Undeniably, the current state of credit flow to the private sector is not consistent with the supportive role the central bank intends to play in the case of higher economic growth. The slow growth in private sector credit during the first half of the current FY, despite a notable decline in lending rates, does again highlight the presence of deeper malaise in lending operations and hurdles beyond bank financing. Moreover, it needs to be understood by all the relevant parties that interest rate reduction coming under pressure from influential quarters does not help the cause of greater credit flow to the private sector.

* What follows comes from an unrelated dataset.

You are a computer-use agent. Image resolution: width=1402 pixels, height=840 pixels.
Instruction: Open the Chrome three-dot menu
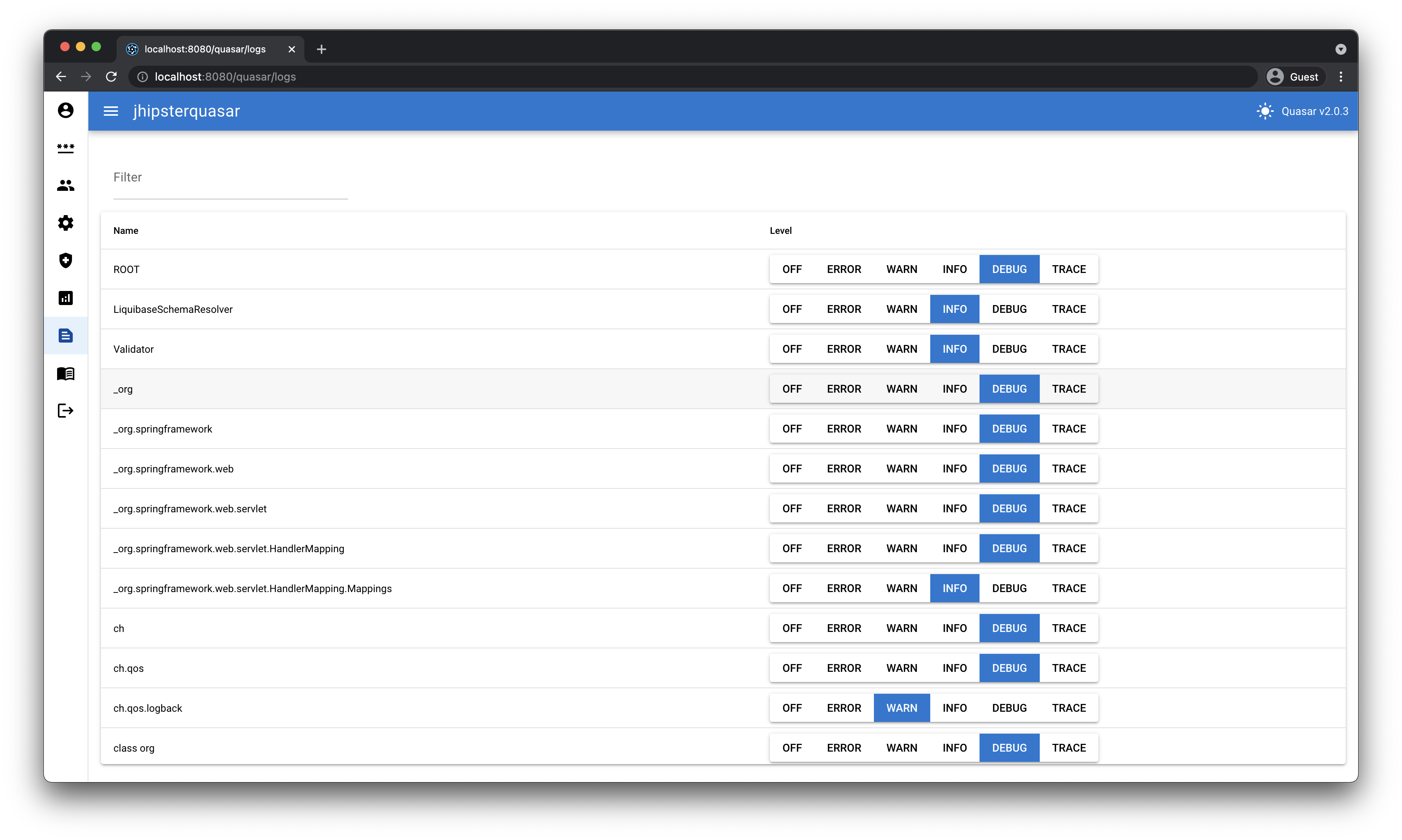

Unless the issue of non-performing loans (NPLs) and factors that have relevance to the cost of doing business are resolved, genuine demand for credit from private entrepreneurs is unlikely to grow. Thus, the latest monetary policy statement (MPS) has duly recognised the huge volume of non-performing loans (NPLs) as one of the key challenges of monetary transmission channels. The NPLs are now hurting both inflow and outflow of funds from banks and making interest rates changes 'less sensitive to policy actions'.
At the policymakers' level of the new government, an urgency to address the NPL situation is being noticed. But, the BB should not wait for the signal from them and it should go by the laws and rules to resolve the NPL issue. There are talks in the air about amending a few relevant laws and rules to help overcome default loan problems. That may be necessary, but the BB as the regulator must uphold its independence, monitor money market and banking operations diligently and take the violators to task according to the legal provisions. The government, on its part, should cease to interfere in the affairs of the central bank.
The BB in its latest MPS has raised the public sector credit target nearly 2.5 per cent. This implies that the government might borrow in greater volume from the country's banking system. The raise is not that big given the government's reluctance to borrow from the banking system in the recent times. The government has already slowed down the use of savings tools for fund mobilisation and, instead, it has started demonstrating interest in bank borrowing. If the credit demand from the private sector continues to remain subdued, any higher public sector demand for funds from the banking system would not make much of a difference.
Yet higher bank borrowing by the public sector does pose a few risks, particularly in areas of inflation. True, monetary and credit aggregates, according to Bangladesh Bank statistics, are either close to or well below the FY 2019 targets and inflation has been declining in recent months. Yet the MPS, rightly, has not ruled out the possibility of a reverse trend. It might happen in the event of strong domestic demand or exchange rate adjustments done for the sake of maintaining external sector stability. The central bank would, naturally, take appropriate actions to address such a situation. But, the future policy statements of the BB should contain specific policy measures, including tough ones, to address the problem of delinquency on the part of borrowers.